The drug also significantly improved failure-free survival—defined as the amount of time until disease recurred, the patient started a new systemic treatment, or the patient died—and spurred patient-reported symptom improvements, too.
The win is a big one for Novartis and Incyte, considering how few advances the chronic GVHD field has seen in recent years. Less than 20% of chronic patients see lasting benefits a year after initial steroid therapy, John Tsai, M.D., Novartis’ chief medical officer, said.
Historically, many agents have had “anecdotal reports that look promising, but when you end up doing properly controlled trials, things don’t work out that well,” Incyte’s Langmuir added.
Next up for the partners? Getting the data to regulators as soon as possible. If they can eventually score a green light, it’ll follow up on last May’s FDA go-ahead in acute GVHD—a “different disease related to the same basic pathogenesis,” Langmuir said.
While both conditions arise after stem cell transplants and involve donor T cells reacting against the host body, chronic GVHD tends to develop more slowly than acute GVHD “can lead to a lifetime of complications,” Langmuir said. Those complications can be fatal, but in many cases, they just “lead to substantial morbidity for patients,” whose lungs, gastrointestinal systems, muscles and joints and mucus membranes may be affected.

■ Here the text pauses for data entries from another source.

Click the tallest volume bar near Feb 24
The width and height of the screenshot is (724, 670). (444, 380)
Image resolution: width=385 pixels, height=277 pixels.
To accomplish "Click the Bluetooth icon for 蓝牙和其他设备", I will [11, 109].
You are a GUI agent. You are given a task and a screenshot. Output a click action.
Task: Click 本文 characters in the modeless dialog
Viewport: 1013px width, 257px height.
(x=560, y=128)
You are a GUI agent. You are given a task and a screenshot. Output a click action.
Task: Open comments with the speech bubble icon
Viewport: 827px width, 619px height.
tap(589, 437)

And chronic GVHD has the potential to be a bigger indication for Jakafi, a blockbuster and the pioneering member of the JAK inhibitor class. There are about 1,500 new steroid-refractory cases in the U.S. each year, Langmuir said, but Incyte believes there are about 14,000 patients in the country right now suffering from the condition.
Acute disease also “tends to be fairly limited” compared with chronic GVHD. “People don’t live with acute for very long,” Langmuir pointed out. “It either is fatal or gets better or becomes chronic.”
On the other hand, “people can live for years” with chronic GVHD, he said.